- **Task to complete**
Please say how many lines of the listing hold "agent", with no other words in the answer.

- **Stored data**
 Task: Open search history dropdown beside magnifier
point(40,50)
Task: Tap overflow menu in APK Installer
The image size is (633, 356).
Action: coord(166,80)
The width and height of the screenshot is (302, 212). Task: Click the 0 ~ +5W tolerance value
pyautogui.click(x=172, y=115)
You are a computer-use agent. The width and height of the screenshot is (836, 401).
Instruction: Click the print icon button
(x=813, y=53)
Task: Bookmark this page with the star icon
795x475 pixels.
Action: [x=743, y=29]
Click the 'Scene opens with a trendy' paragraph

==

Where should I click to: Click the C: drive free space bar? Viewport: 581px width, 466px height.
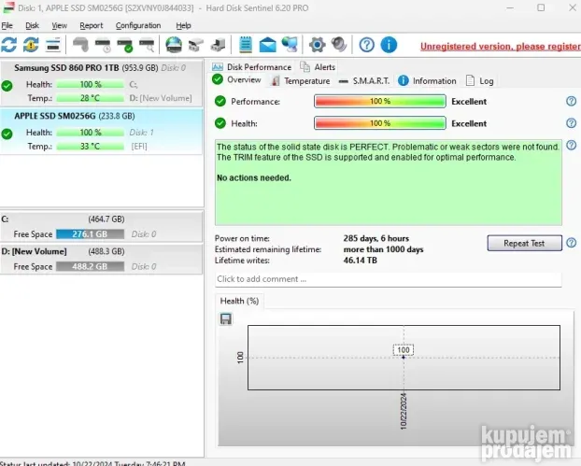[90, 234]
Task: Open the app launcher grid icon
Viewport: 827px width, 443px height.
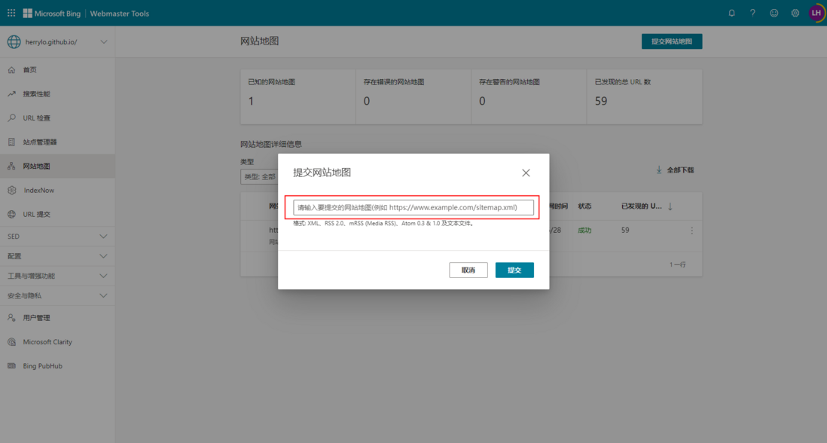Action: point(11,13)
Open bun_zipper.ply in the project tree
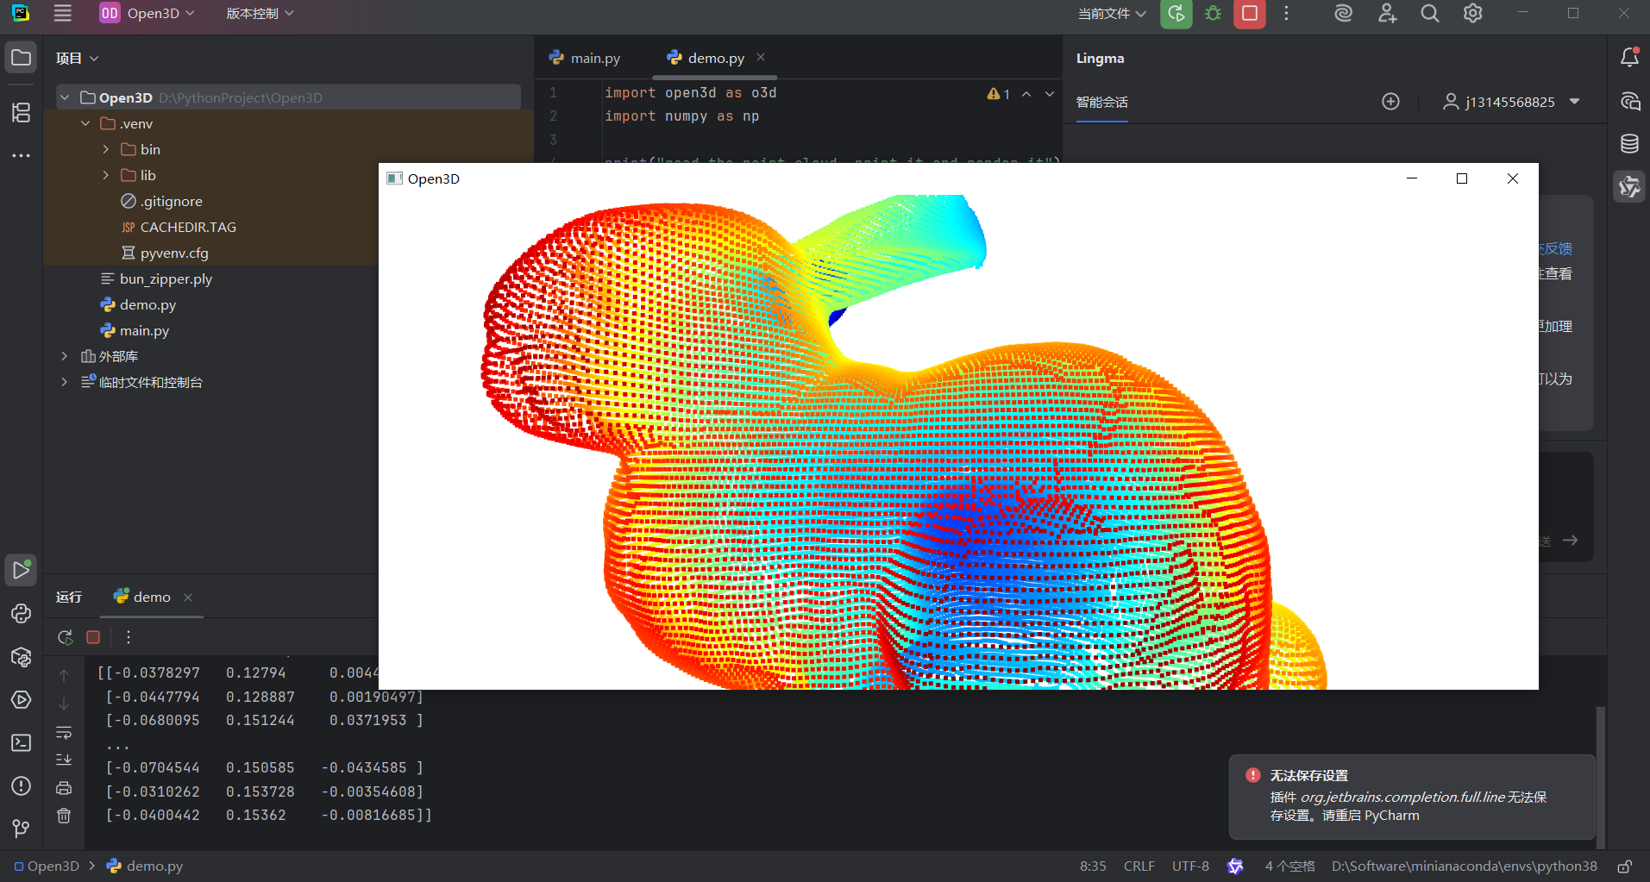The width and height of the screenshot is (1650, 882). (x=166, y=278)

--

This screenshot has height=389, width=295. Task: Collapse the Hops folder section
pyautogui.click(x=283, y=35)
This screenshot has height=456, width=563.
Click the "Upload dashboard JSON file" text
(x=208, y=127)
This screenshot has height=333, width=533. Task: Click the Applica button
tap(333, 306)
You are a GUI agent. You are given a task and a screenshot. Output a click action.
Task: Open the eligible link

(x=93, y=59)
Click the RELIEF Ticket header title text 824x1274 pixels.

- **Answer for this exercise**
2